Is your partner fit, rich, beautiful and kind? No? Well, individuals who are a perfect 10 in every mating dimension are extremely rare, if they exist at all! So how do we choose which mate characteristics are most important to us when looking for a partner?

Participants chose their preferred partner from descriptions of six pairs of potential mates. Each potential partner had varying levels of warmth/trustworthiness, attractiveness/vitality and status and resources. For each pair, one trait remained constant (e.g. warmth/trustworthiness), whereas the remaining two traits were reversed in positivity across the two partners. For example, one partner was described as: warm and trustworthy, fit and attractive, but poor, with a low status job; whereas the other partner was described as: warm and trustworthy, unattractive and unfit but rich and with a high status job. Participants indicated their preference in three scenarios - a fling, casual date and a long-term relationship.

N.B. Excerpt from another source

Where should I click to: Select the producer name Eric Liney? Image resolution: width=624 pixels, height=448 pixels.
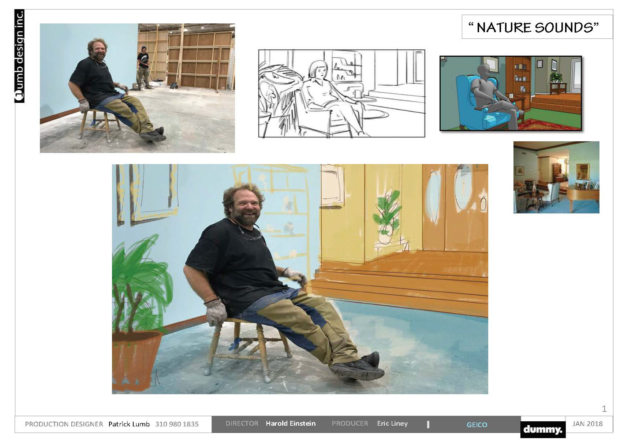(x=392, y=423)
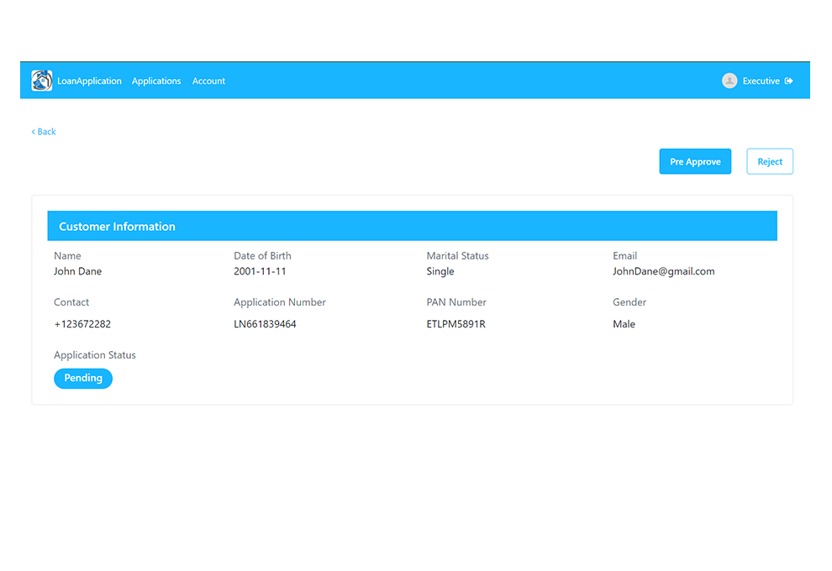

Both men and women overwhelmingly chose positive levels of warmth/trustworthiness when pitted against status/resources (with levels of attractiveness/vitality kept constant) regardless of whether long-term or short-term liaisons were considered.

However, when attractiveness/vitality was contrasted with warmth/trustworthiness, the results were much more stereotypical! Men desired much higher levels of attractiveness/vitality for both a fling and long-term relationship than women did.

Both men and women tended to maintain or even increase the importance given to attractiveness and vitality when shifting from long-term to short-term relationships, but to lower the importance assigned to warmth and trustworthiness.

"The results were generally as expected", the authors said, "...the sex differences were marked for both long-term relationships and short-term flings; however, unexpectedly, sex differences disappeared when respondents were considering a casual date".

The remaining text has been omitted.